Estábamos prohibidos el uno para el otro. La
lucha entre lo que se debe y lo que se desea. Todo eran insinuaciones. Muy
sutiles. Entonces le propuse vivir una noche secreta, llevar a la realidad las
fantasías que yo y ella compartíamos. Sería nuestro secreto. Se río y dijo que
le parecía una propuesta interesante. Nos besamos. Fue mágico, confieso que por
momentos estaba temblando. La forma en que me miraba me despertaba un deseo
imposible de describir. Fuimos a un hotel y entramos entre risas a la
habitación, como dos niños en plena travesura. Volvimos a besarnos, nos
abrazamos con desesperación, mis manos acariciaban su espalda, sus glúteos, su
entrepierna. No había palabras, solo suspiros y ligeras exclamaciones. Nos
fuimos sacando la ropa en forma torpe y apresurada. Entre besos, entre lenguas
que se anudaban, entre labios que se buscaban con hambre. Ella quedó solo con
unas breves bragas negras. Se arrodillo ante mí, yo me bajé el slip y
suavemente le puse la verga en la boca. Ella comenzó a chuparla con movimientos
lentos, tomándola apenas con la mano izquierda. Silenciosamente la introducía toda
en su boca y la volvía a sacar, casi por completo, para luego volverla a
introducir. Su lengua la acariciaba en el recorrido. Miré hacia un espejo que
había a nuestra izquierda y no pude creer la imagen que devolvía: Ella
chupándomela, ella y yo desnudos, ella y yo calientes. Cuántas veces lo había
imaginado. La tomé de la parte posterior de la cabeza y se la hacía tragar
hasta la garganta provocándole una breve arcada. El pelo lacio y oscuro sobre
sus hombros, sus mullidas tetas en la luz tenue del cuarto, sus ojos cerrados y
sus labios alrededor de mi pene desesperadamente erecto. La llevé a la cama,
para besarla, para acariciarnos, para explorar nuestras intimidades, que en
nuestra noche secreta habían dejado de estar prohibidas. Besé sus tetas, las chupé,
las lamí. Besé su abdomen, sus muslos. Ella abrió las piernas con un suspiro y
mi boca se encontró con sus labios más íntimos. Besé su vulva, lamí sus jugos,
chupé su clítoris. Hice una pausa para mirarla. Ahora la que observaba el
espejo era ella. Me incorporé, la besé una vez más, ella me acariciaba el pene.

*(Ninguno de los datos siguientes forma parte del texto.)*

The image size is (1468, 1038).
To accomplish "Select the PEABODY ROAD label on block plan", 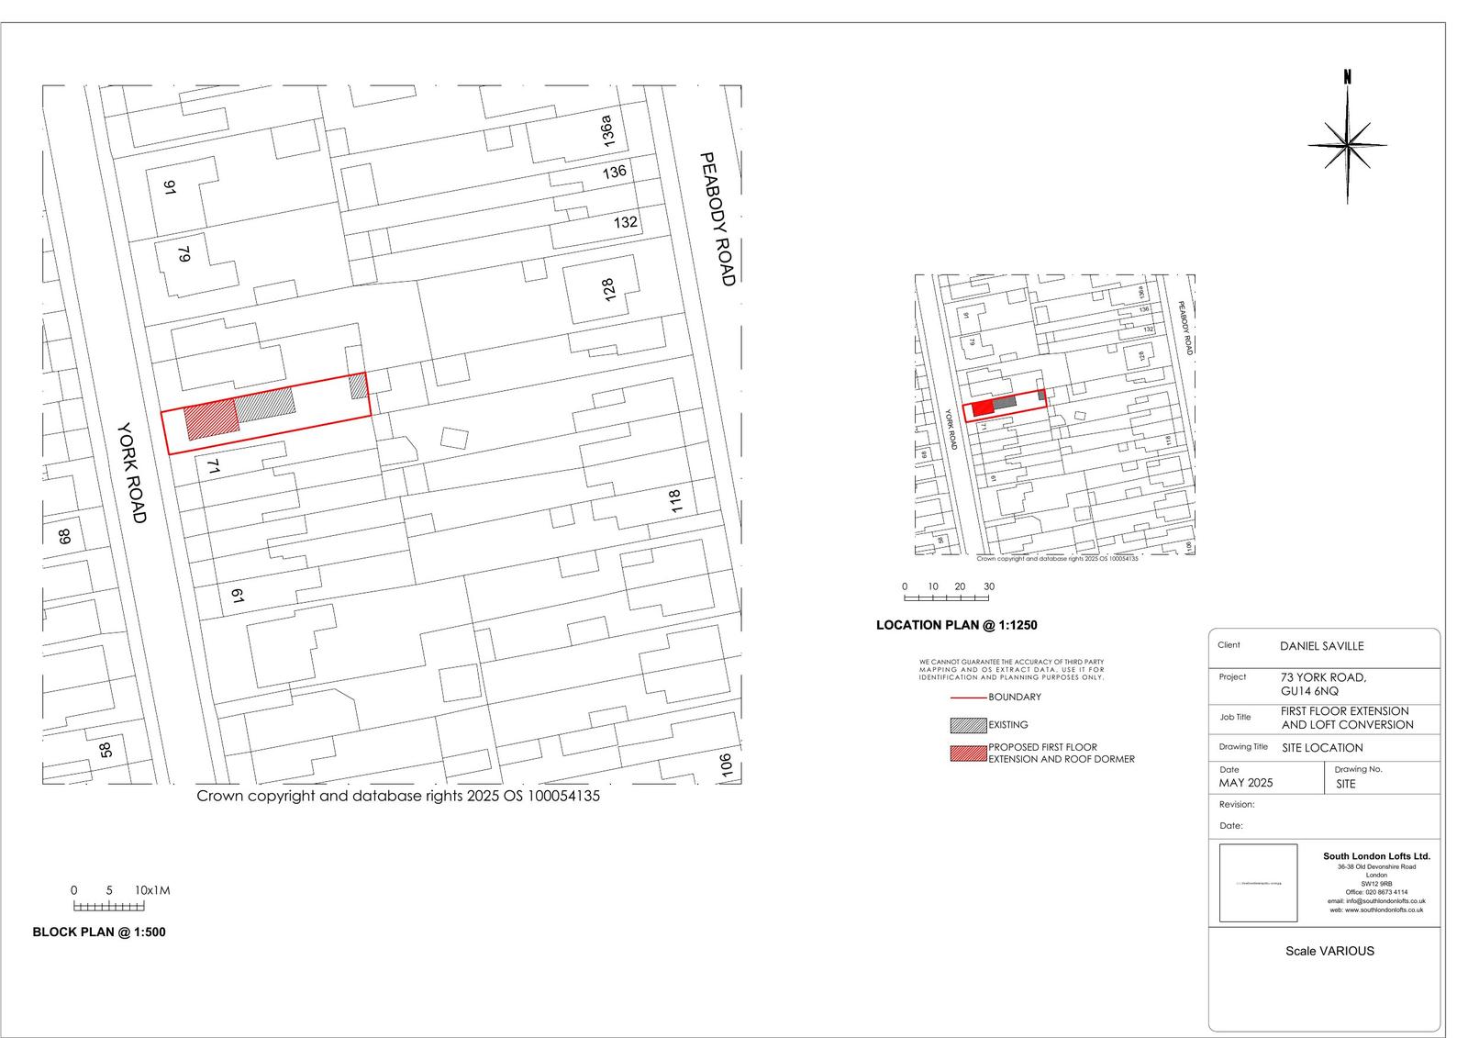I will (718, 219).
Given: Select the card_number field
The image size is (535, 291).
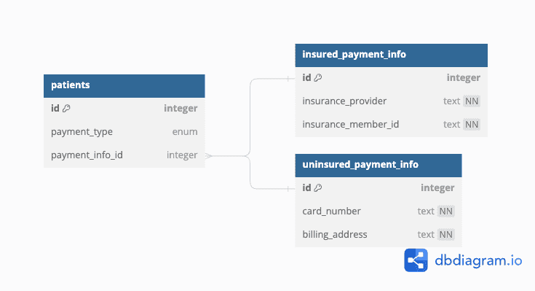Looking at the screenshot, I should pyautogui.click(x=379, y=212).
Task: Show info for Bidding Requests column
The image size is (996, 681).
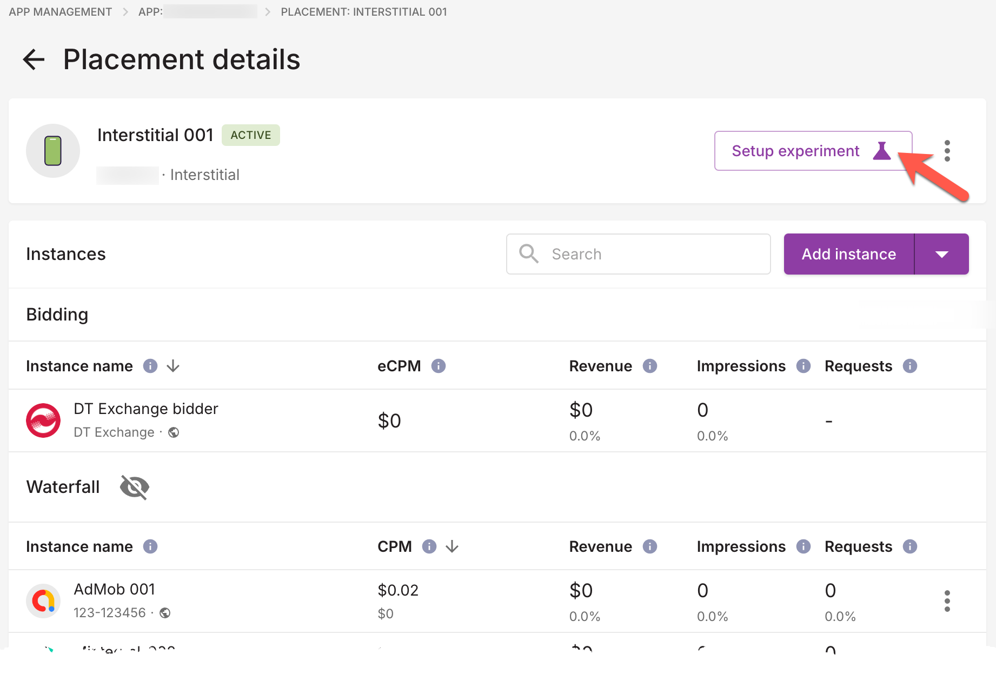Action: 910,366
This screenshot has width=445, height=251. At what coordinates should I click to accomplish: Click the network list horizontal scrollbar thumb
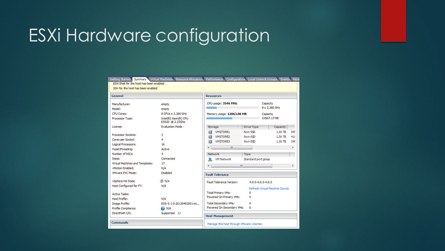click(x=241, y=166)
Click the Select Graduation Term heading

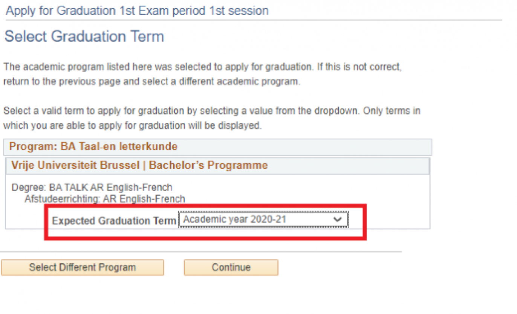pyautogui.click(x=84, y=36)
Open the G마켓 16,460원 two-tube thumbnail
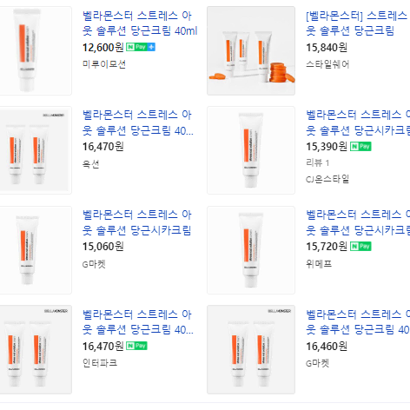The image size is (410, 410). click(251, 349)
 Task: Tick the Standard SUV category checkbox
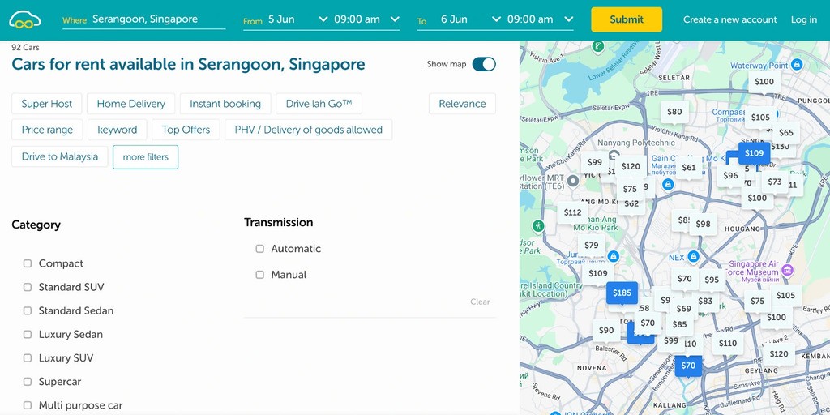28,287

No esperé más y la penetré mirándola a los ojos. Ella me recibió con un gesto
de placer y de súplica a la vez. Comencé a moverse rítmicamente sintiendo un
placer supremo a medida que el glande iba y venía por su interior. Nos
abrazamos y fuimos manos, piel, muslos, pies, bocas, sudor, brazos, miradas y
jadeos en un juego que nos elevaba en un placer creciente. Sus gemidos eran
animales, los míos también. Me movía con furia, clavando una y otra vez mi pichula
en su concha. Ella pedía más, yo le daba más, sus uñas en mi espalda, mi boca
en sus pezones, su lengua en mi boca, mi pene rígido y ardiente penetrado en su
cuerpo. Acabamos juntos, gritamos juntos, abrazados, los músculos tensos, el
semen brotando de mí en un pulso de estallidos, ella en un grito con los ojos
cerrados y el cabello sobre la cara. La prohibición había sido transgredida en
esa la que sería nuestra única noche secreta.
Nota.- A partir de “Noche secreta”, de Renzo.